Nama KH. Nur Hasyim bin Muhammad Rowi sudah tak asing di telinga
warga Tuban, khususnya warga nahdliyin
Bumi Wali ini. Tokoh termashur dengan julukan ‘macan dari Tuban’ ini adalah
seorang orator ulung, pejuang umat dan pahlawan serta pelopor pendidikan.
Kiai Nur Hasyim juga mempunyai jiwa enterpreneur (penguasaha)yang tinggi. Masa hidupnya dia berprinsip
‘’hidup matiku untuk umat’’. Prinsip itu ternukil dalam buku catatan pribadinya
yang masih ada. Motto perjuangannya yang terkenal adalah ‘Samatni samatni alkhoidah’ artinya jadilah generasi-generasi macan.
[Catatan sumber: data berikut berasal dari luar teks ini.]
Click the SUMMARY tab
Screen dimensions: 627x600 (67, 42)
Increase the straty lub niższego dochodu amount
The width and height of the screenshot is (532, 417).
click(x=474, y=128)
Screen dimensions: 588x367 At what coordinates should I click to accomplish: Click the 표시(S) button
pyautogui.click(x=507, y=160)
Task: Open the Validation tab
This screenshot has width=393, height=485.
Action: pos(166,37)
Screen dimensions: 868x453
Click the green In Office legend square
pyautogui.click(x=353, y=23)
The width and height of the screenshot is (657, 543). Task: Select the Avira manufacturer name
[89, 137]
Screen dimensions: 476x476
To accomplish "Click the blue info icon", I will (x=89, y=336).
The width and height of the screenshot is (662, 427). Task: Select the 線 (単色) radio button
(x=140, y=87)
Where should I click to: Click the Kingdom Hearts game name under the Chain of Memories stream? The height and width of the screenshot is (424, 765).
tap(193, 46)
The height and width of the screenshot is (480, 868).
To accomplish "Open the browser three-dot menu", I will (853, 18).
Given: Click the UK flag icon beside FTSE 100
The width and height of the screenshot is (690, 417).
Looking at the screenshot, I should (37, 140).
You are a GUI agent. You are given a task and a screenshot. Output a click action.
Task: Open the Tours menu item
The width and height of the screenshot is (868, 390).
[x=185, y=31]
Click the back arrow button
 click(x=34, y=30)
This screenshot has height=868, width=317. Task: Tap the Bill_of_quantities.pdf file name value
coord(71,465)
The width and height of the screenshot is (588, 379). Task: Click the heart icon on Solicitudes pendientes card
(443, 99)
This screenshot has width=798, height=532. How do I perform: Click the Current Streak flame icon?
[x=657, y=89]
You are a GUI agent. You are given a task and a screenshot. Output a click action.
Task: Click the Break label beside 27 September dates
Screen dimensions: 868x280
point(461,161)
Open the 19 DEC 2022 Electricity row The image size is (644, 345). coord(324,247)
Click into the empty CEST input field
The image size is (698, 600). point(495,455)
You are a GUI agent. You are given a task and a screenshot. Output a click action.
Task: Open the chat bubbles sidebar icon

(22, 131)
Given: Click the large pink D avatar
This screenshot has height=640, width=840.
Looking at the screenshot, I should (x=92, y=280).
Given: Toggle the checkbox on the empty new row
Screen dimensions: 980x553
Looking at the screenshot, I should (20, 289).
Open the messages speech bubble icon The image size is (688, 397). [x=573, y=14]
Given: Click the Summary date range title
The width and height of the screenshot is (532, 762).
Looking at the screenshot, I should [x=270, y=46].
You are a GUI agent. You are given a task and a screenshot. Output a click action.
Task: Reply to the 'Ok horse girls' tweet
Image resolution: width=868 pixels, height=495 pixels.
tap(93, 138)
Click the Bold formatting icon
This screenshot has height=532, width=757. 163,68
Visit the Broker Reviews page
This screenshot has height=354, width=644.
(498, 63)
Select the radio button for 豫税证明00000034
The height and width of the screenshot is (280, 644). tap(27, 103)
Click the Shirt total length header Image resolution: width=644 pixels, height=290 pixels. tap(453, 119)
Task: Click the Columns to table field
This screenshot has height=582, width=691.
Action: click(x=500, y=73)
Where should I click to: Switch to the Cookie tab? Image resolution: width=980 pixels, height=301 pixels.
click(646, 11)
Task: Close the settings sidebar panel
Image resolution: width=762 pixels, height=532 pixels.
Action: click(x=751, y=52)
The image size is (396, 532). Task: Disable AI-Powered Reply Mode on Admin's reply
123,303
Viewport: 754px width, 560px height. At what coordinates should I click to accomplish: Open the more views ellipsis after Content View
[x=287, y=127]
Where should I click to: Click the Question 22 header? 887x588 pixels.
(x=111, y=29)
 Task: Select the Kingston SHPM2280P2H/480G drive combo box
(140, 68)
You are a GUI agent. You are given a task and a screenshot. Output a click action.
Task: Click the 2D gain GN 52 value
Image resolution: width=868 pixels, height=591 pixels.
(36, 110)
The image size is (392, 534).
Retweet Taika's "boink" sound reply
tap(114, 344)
Kiai Nur Hasyim begitu bersemangat untuk menjaga kemurnian agama, pendidikan
yang mencerdaskan dan keutuhan bumi pertiwi. Dia memperjuangankan umat dan
mempertahankan panji-panji pendidikan ma`arif di Tuban sejak tahun 1924-1994
Kiai
Nur Hasyim adalah sang pelopor pendidikan sekaligus guru bangsa pada masa orde
lama dan pra-orde baru. Menumpas kebatilan, membasmi penjajah yang merongrong dan
perusak kedaulatan serta keutuhan negara adalah tujuan hidupnya. Kiai Nur
Hasyim adalah salah satu pelaku sejarah dalam perjalanan Nahdlatul Ulama di
Tuban. Kiai Nur Hasyim fokus menggeluti
pengembangan pendidikan Ma`arif NU Tuban, khususnya di Kecamatan Soko. Saat
itu, tahun 1965 NU Tuban di bawah pimpinan Rois Syuri’ah tahun 1965 KH. Abdul
Fatah, Plumpang yang merupakan ayah dari A.S. Hikam mantan menristek ketika
presiden KH Abdurrahman Wahid atau Gus Dur menjabat.
Wakil
Syuri’ah kala itu KH. Murtadji, dan pucuk pimpinan ma`arif untuk kali pertama
kala itu KH Ali Tamam. Dengan keyakinan bahwa pendidikan adalah modal
memperbaiki umat dari segala lini dan sendi kehidupan itulah yang membuat Kiai
Nur Hasyim gigih memperjuangkan pendidikan.
Selain
memperjuangkan pendidikan umat, perjuangan yang dia lakukan sekaligus untuk
menyelamatkan aset-aset NU dan ideologinya dari faham komunis yang waktu itu
dibawa oleh kaum atheisme (PKI). NU saat itu juga menjadi partai politik hasil pemisahan
diri dari partai Masyumi pada 1952. Sehingga NU berhak menjadi peserta pemilu
pertama kali tahun 1955 dengan menempatkan diri menjadi partai tiga besar
nasional di bawah Masyumi dan PNI.
Hal
itu tak berbeda dengan suasana di Tuban. NU saat itu bertengger nomor dua dalam pemilu.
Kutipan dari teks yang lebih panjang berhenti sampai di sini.